Would you return the lines from the one that contains "B.M.W. (218, 207)" to the last line of the entries below, exactly and with nothing added?
** Source material follows **
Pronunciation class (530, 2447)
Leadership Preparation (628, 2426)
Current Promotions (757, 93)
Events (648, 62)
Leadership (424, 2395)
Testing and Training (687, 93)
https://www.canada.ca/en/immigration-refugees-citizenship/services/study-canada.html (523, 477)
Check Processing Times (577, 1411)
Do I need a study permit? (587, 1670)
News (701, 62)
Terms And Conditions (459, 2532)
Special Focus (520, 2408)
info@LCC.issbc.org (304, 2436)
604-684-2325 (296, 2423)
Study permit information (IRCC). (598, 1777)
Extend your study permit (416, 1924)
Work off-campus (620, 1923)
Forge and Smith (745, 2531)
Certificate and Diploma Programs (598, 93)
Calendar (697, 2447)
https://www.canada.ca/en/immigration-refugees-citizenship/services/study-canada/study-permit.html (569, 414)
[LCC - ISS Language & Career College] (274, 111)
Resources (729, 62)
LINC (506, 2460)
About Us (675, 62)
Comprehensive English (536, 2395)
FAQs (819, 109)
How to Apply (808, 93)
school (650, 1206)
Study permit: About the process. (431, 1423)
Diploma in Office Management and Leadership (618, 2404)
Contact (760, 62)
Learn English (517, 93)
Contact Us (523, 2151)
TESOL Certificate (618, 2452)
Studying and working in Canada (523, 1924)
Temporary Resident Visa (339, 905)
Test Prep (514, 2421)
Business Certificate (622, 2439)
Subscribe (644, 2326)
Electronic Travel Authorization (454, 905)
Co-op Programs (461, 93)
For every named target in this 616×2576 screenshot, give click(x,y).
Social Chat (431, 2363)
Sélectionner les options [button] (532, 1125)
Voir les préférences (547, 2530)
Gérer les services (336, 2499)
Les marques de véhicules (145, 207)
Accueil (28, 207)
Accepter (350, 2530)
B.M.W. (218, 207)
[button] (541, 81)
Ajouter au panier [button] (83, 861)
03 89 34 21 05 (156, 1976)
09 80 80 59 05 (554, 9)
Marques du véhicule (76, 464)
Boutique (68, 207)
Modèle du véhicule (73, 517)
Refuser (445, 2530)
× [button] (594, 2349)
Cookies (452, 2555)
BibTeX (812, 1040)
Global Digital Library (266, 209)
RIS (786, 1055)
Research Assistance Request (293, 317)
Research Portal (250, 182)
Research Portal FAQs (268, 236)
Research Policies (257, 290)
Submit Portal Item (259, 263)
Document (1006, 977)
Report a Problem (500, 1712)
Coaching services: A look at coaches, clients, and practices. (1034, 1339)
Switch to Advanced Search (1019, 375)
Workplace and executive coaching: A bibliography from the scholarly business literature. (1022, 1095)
** End of Source material **
Response to the exercise:
B.M.W. (218, 207)
[button] (541, 81)
Ajouter au panier [button] (83, 861)
03 89 34 21 05 (156, 1976)
09 80 80 59 05 (554, 9)
Marques du véhicule (76, 464)
Boutique (68, 207)
Modèle du véhicule (73, 517)
Refuser (445, 2530)
× [button] (594, 2349)
Cookies (452, 2555)
BibTeX (812, 1040)
Global Digital Library (266, 209)
RIS (786, 1055)
Research Assistance Request (293, 317)
Research Portal (250, 182)
Research Portal FAQs (268, 236)
Research Policies (257, 290)
Submit Portal Item (259, 263)
Document (1006, 977)
Report a Problem (500, 1712)
Coaching services: A look at coaches, clients, and practices. (1034, 1339)
Switch to Advanced Search (1019, 375)
Workplace and executive coaching: A bibliography from the scholarly business literature. (1022, 1095)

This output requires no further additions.